ROV 4 is controlled by trained operator 5 via terminal 6 and
umbilical 7. Operator 5 directly and continuously controls and
monitors the movement of ROV 4 using thrusters, impellers, or
propellers attached to the exterior of the ROV. This method
requires considerable operator concentration to steer and control
movement of ROV 4, reducing the amount of time the operator can
devote towards reviewing and interpreting sensory data, such as
video images generated by the camera. In addition, the process of
using the ROV may be tedious and lead to mistakes caused by
inattention or boredom. Moreover, because previously known ROVs
cannot keep pace with a moving ship, the inspection must be
performed while the ship is stationary.
[0043] Referring to FIGS. 2 and 3, an illustrative embodiment of an
underwater crawler vehicle constructed in accordance with the
principles of the present invention is described. Vehicle 10
comprises frame 11 and chassis 12 that carry traction system 13,
vortex generator 14, thrusters 15, and one or more sensor systems
16. Illustratively, traction system 13 comprises a plurality of
motorized wheels 17. The one or more sensor systems may include
video camera 18 mounted in waterproof housing 19, sonar system 20,
and tracking system 21. Lights 22 are mounted on frame 11 to
provide illumination for camera 18.
[0044] As depicted in FIG. 2, vehicle 10 is relatively compact in
size, having a front profile of about one square foot, a length of
about 2 to 21/2 feet, and a weight of about 80 to 120 pounds.
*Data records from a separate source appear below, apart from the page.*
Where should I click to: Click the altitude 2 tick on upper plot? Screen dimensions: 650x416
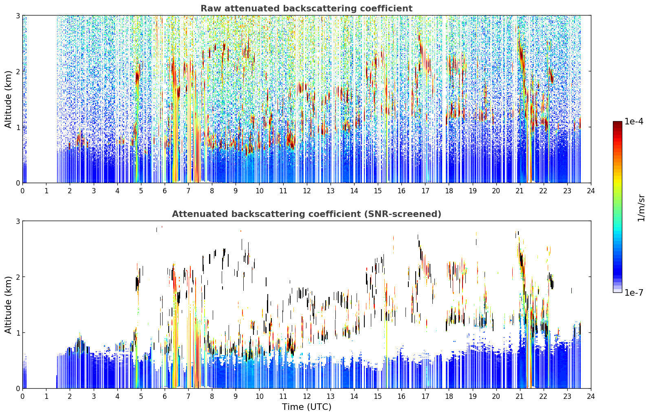click(x=18, y=71)
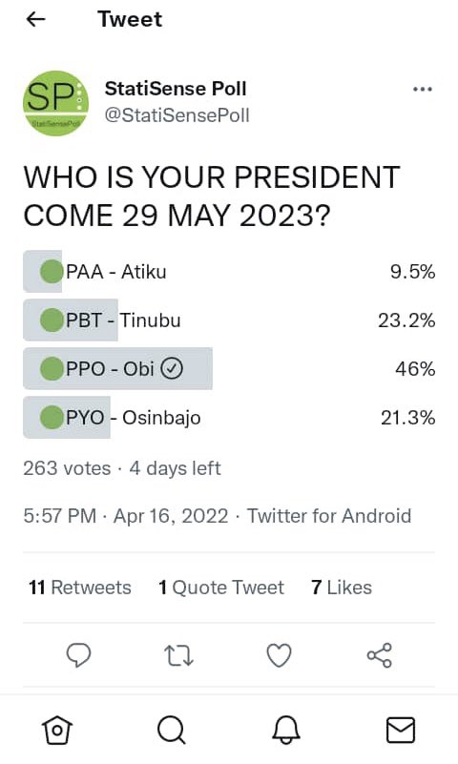Go back using the arrow icon

pyautogui.click(x=35, y=19)
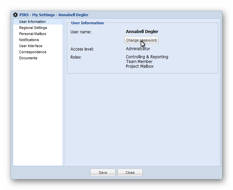Click the Project Mailbox role entry

pos(140,66)
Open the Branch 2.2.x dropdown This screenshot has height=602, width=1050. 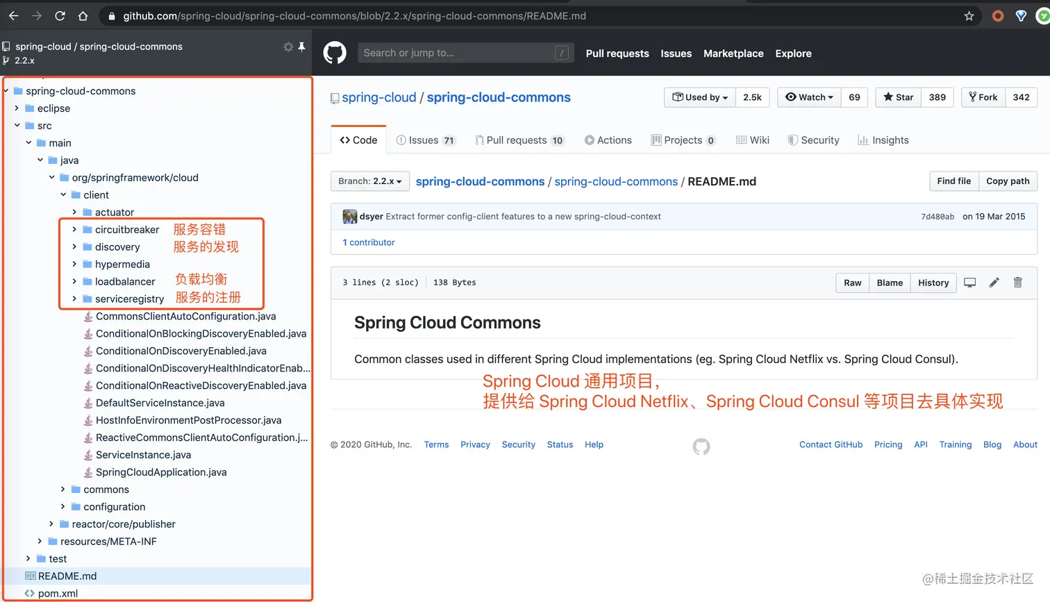coord(369,181)
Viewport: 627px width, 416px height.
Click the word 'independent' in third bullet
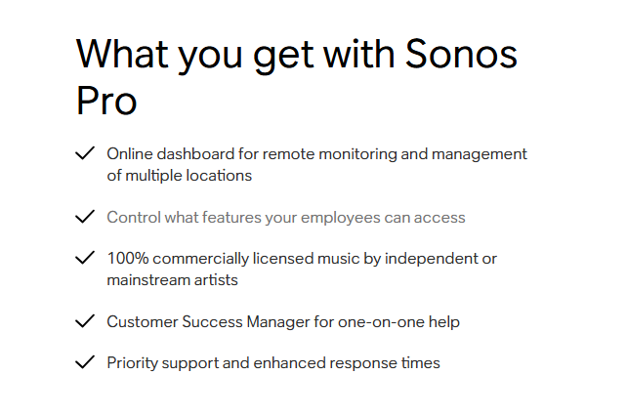click(x=431, y=259)
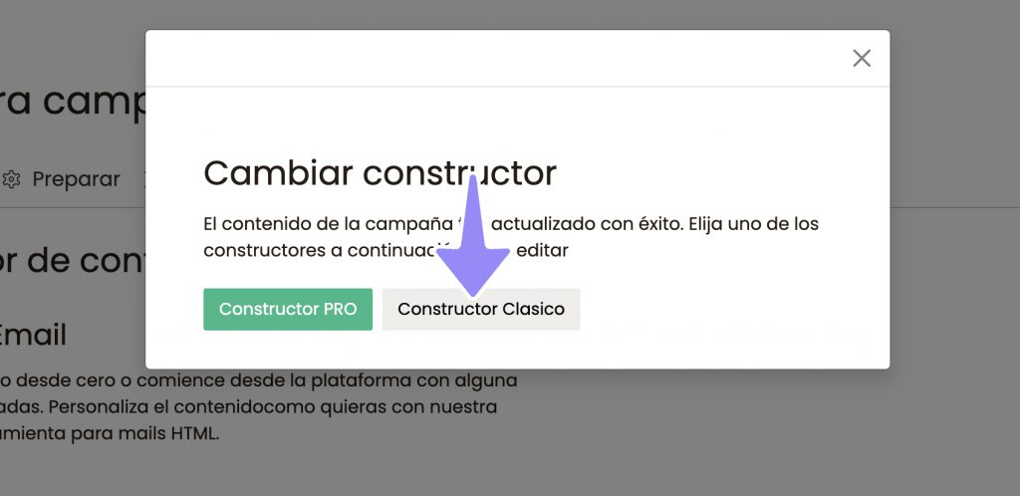Click the dimmed backdrop right of the dialog
Viewport: 1020px width, 496px height.
pos(954,249)
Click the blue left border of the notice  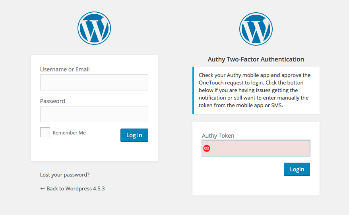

Vehicle 10 is connected via umbilical cord 23 to onboard console
24, which provides power to the vehicle, and a two-way data
communication link. Alternatively, vehicle 10 may communicate with
onboard console 24 wirelessly.
[0045] Vortex generator 14 may be of the type described in U.S.
Pat. No. 6,619,922 to Illingworth et al. (hereby incorporated by
reference) and includes an impeller that draws water through
aperture 25 disposed in the underside of vehicle 10 (see FIG. 3B)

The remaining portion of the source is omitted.